▸ Task instructions
Switch every "icon" in the lines below to "symbol" and leave everything else untouched.

▸ Supplied entries

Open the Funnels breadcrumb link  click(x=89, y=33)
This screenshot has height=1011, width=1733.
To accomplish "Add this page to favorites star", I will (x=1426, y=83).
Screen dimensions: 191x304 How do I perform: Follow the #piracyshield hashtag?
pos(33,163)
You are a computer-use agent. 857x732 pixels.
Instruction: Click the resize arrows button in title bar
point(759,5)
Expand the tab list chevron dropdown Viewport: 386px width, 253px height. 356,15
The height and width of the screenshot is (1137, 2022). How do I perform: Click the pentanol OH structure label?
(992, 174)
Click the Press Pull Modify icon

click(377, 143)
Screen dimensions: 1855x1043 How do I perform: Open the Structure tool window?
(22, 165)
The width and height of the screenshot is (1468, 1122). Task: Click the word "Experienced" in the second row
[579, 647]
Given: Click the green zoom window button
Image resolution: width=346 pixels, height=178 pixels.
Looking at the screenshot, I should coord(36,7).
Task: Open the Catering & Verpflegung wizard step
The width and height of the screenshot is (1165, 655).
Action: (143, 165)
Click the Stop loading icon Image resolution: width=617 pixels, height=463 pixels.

▸ Solution to this task
Open the Funnels breadcrumb link  click(x=89, y=33)
This screenshot has height=1011, width=1733.
To accomplish "Add this page to favorites star", I will (x=1426, y=83).
Screen dimensions: 191x304 How do I perform: Follow the #piracyshield hashtag?
pos(33,163)
You are a computer-use agent. 857x732 pixels.
Instruction: Click the resize arrows button in title bar
point(759,5)
Expand the tab list chevron dropdown Viewport: 386px width, 253px height. 356,15
The height and width of the screenshot is (1137, 2022). How do I perform: Click the pentanol OH structure label?
(992, 174)
Click the Press Pull Modify symbol

click(377, 143)
Screen dimensions: 1855x1043 How do I perform: Open the Structure tool window?
(22, 165)
The width and height of the screenshot is (1468, 1122). Task: Click the word "Experienced" in the second row
[579, 647]
Given: Click the green zoom window button
Image resolution: width=346 pixels, height=178 pixels.
Looking at the screenshot, I should coord(36,7).
Task: Open the Catering & Verpflegung wizard step
The width and height of the screenshot is (1165, 655).
Action: (143, 165)
Click the Stop loading symbol Image resolution: width=617 pixels, height=463 pixels.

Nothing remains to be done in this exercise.